STRATEGY 6: We will increase the integration of technology into the curriculum to encourage student involvement in their own learning.

STRATEGY 7: We will provide a safe school environment.

STRATEGY 8: We will explore the possibilities of alternative use of time, curriculum arrangements, delivery systems, and facilities to best achieve the mission and goals.

Goals

   1.To consistently increase the percentage of students who meet or exceed performance standards outlined in our curriculum.

   2.To annually increase the percentage of students who are actively engaged in their own learning.

   3.To continually increase students' knowledge of and experience with their responsibilities as citizens of a diverse democratic society and global community.

   4.To prepare every student choosing to enter the work force upon graduation for a successful transition to a meaningful career of choice.

Beliefs

   1.Each person has intrinsic worth.

   2.Working collaboratively with others promotes achievement and growth.

   3.A democratic society depends upon the active participation of educated citizens.

   4.Free exchange of ideas is essential to education and successful learning in our democratic society. (02/11/99)

   5.Self-esteem enhances personal motivation and achievement.

   6.All people can learn and lead productive lives. (02/11/99)

   7.Individuals learn in different ways.

   8.Life-long learning improves the quality of an individual's life.

   9.The entire community is responsible for education; the individual is ultimately responsible for learning.

  10.Challenge is vital to achieving potential; expectations are directly related to performance. (02/11/99)

  11.The understanding of and respect for human diversity are fundamental to individual rights and enrich community life.

  12.A supportive environment promotes risk-taking; risk is a part of growth.

  13.Creative expression enhances people's lives.

  14.Each person has a right to be in a safe environment. (02/03/98)

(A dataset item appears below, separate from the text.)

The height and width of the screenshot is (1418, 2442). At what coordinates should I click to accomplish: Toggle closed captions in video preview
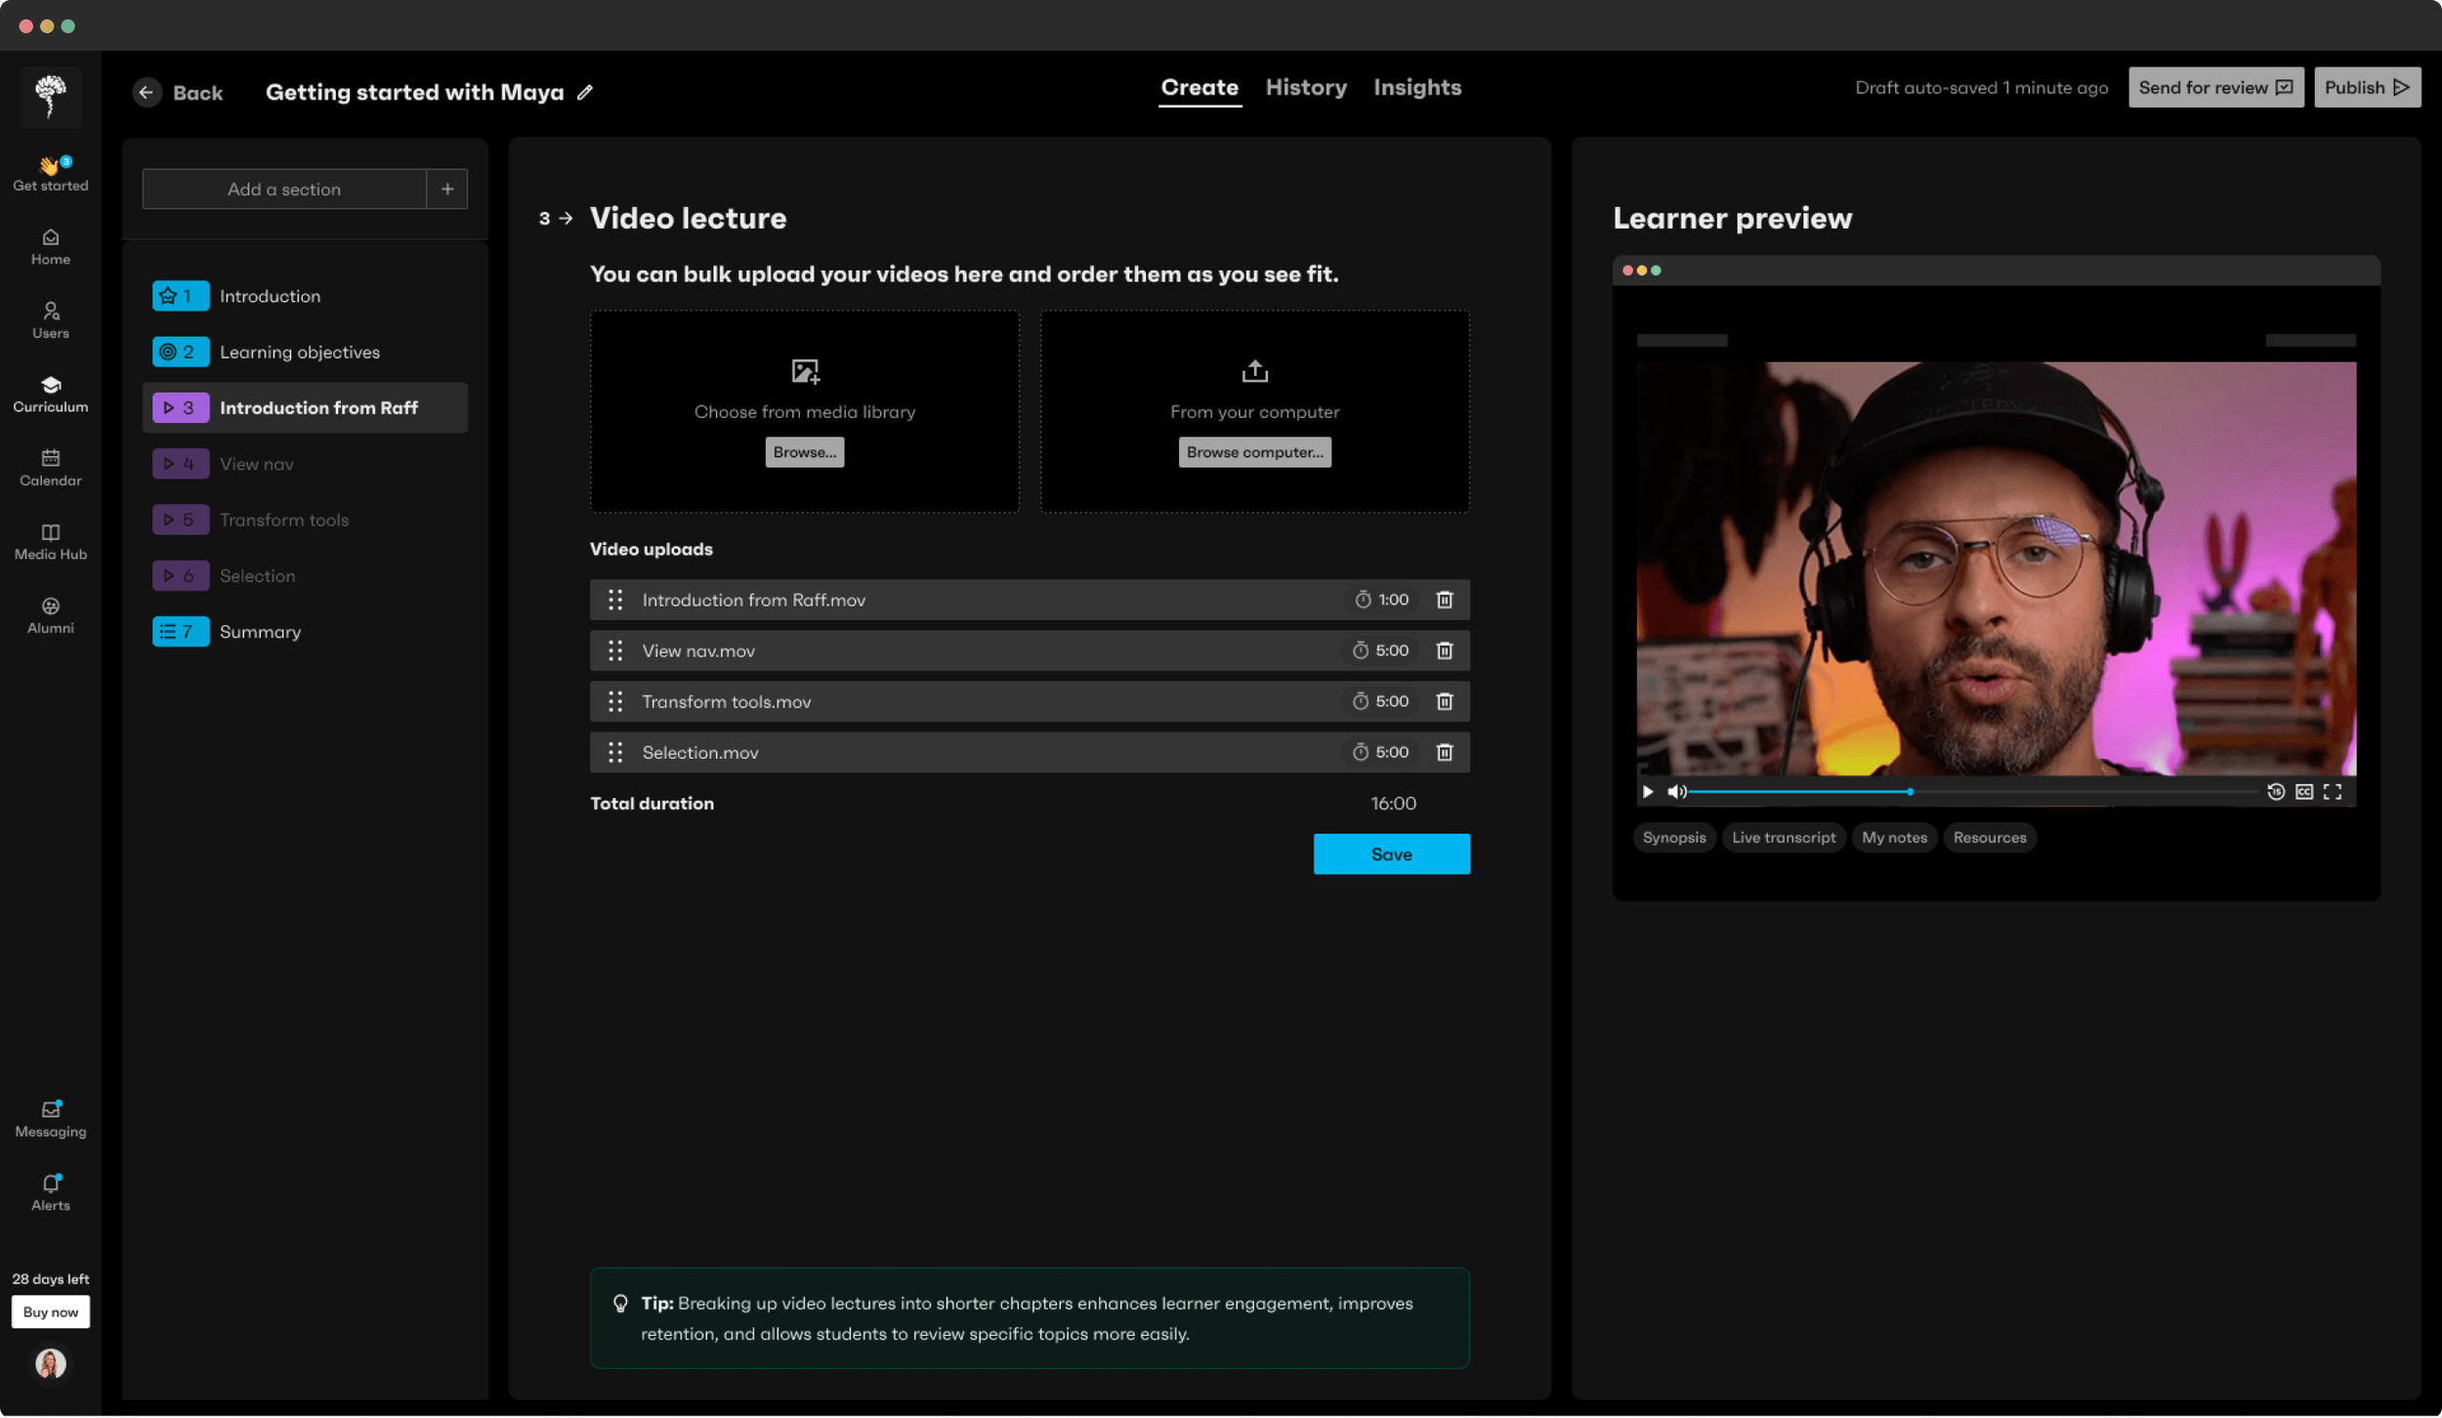(2303, 791)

  15.A rigorous curriculum and effective teaching emphasize active learning thereby fostering critical understandings. (02/11/99)

Parameters

   1.We will not tolerate behavior that diminishes the dignity, self-worth, or safety of any student, staff, or community member. (02/11/99)

   2.We will not tolerate ineffective staff performance.

   3.Programs and services will be created or retained only if the programs:

          are consistent with the strategic plan,

          have benefits which clearly exceed cost,

          have provisions made for staff development and program evaluation. (02/11/99)

   4.We will ensure effective delivery of the district's approved curriculum throughout the schools.

   5.Standardized achievement and college entrance tests will be used as one measure of student and academic district performance. (02/03/98)
   6.Site-based and shared decisions will always be consistent with the strategic plan.

   7.We will use shared decision making through all levels of the organization to improve student achievement.

   8.Those making a decision will remain accountable and responsible for the decision.

Objectives

   1.Annually ICCSD high school graduation rate will be maintained at 98%.

   2.By 2002, 25% of ICCSD high school students will participate in job shadowing and/or internship programs.

   3.By 2001, 75% of ICCSD ninth grade students will use technology to successfully access, evaluate and communicate information.

   4.By 2002, 75% of ICCSD students in grade four will perform at the proficient or advanced proficient level or reading comprehension.